Date 28 September 2012
Event ESMO Congress 2012
Session Publication Only
Topics Sarcoma
Presenter Angela Cioffi
Authors A. Cioffi1, A. Italiano2, R.G. Maki1, M.L. Keohan3
  • 1Department Of Medicine And Pediatrics, Mount Sinai School of Medicine, 10029-6574 - New York, NY/US
  • 2Medical Oncology, Institute Bergoni, FR-33076 - Bordeaux CEDEX/FR
  • 3Department Of Medicine - Melanoma And Sarcoma Service, Memorial Sloan Kettering Cancer Center, 10068 - New York/US



Data related to management and outcome of BM of sarcoma are scarce.


From 1991 to 2010, from over 4500 sarcoma pts treated at MSKCC, 107 developed BM.


Highest relative frequency came from ASPS (26%,7/27 pts), with an absolute number highest for LMS(37%).
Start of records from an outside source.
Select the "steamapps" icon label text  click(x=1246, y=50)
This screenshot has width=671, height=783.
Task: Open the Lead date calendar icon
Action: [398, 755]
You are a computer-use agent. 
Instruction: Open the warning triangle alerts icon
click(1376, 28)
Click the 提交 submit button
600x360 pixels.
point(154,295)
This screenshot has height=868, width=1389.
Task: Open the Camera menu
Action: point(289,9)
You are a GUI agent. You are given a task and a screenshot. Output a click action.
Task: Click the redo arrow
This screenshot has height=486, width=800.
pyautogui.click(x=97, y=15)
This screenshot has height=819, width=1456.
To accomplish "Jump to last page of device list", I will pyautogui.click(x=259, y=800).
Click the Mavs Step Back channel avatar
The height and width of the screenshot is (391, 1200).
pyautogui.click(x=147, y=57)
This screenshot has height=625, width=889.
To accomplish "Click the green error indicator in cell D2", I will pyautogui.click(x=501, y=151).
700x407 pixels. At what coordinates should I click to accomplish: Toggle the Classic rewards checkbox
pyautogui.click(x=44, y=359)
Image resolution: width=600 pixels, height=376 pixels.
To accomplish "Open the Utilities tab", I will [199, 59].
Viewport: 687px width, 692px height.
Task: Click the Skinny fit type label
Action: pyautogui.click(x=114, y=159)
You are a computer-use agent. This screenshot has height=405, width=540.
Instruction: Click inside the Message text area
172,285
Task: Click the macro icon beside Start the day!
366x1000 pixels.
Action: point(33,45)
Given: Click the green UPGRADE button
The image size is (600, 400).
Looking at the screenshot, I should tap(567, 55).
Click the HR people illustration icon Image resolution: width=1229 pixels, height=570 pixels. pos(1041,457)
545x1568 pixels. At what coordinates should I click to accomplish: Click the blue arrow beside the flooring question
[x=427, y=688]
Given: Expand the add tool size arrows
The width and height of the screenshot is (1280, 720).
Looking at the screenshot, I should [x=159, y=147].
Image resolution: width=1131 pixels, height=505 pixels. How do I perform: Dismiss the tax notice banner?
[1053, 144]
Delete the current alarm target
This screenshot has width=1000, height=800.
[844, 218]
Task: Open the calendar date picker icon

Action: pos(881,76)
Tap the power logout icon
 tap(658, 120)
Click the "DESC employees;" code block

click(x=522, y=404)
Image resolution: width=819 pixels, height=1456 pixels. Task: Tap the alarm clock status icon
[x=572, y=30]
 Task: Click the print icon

BM metachronous in 96 cases (90%). Median time between diagnosis of metastatic sarcoma and the diagnosis of BM was 9 months (range 5.5–12.5). Locoregional treatment (surgery ± RT) in 83 pts (78%). Systemic CT in 18 pts (17%) after diagnosis of BM. One PR (EWS) in 15 evaluable pts. One hundred-one pts died (94%), 6 still alive. Two living pts with follow-up >24 months had complete surgery of BM. Deaths related to BM progression were 54 (54%), related exclusively to systemic PD were 47 (46%). Median OS was 3.6 months (95% CI: 2.9-4.3). One-year OS rate was 16% (95% CI 9–23). On univariate analysis, histology, delay between the diagnosis of sarcoma and BM relapse, number of lesions, disease status and PS were significantly associated with OS. Surgery was significantly related to improved OS while RT was not. On multivariate analysis, time between diagnosis of sarcoma and BM relapse and disease status were pre-therapeutic prognostic factors associated with OS.


SARCOMA pts with BM have poor outcome. RT was not associated with improved survival. Long-term survival is achieved in small proportion of pts managed by surgery. CT had little activity after BM, consistent with the advanced nature of the pts' sarcomas.


All authors have declared no conflicts of interest.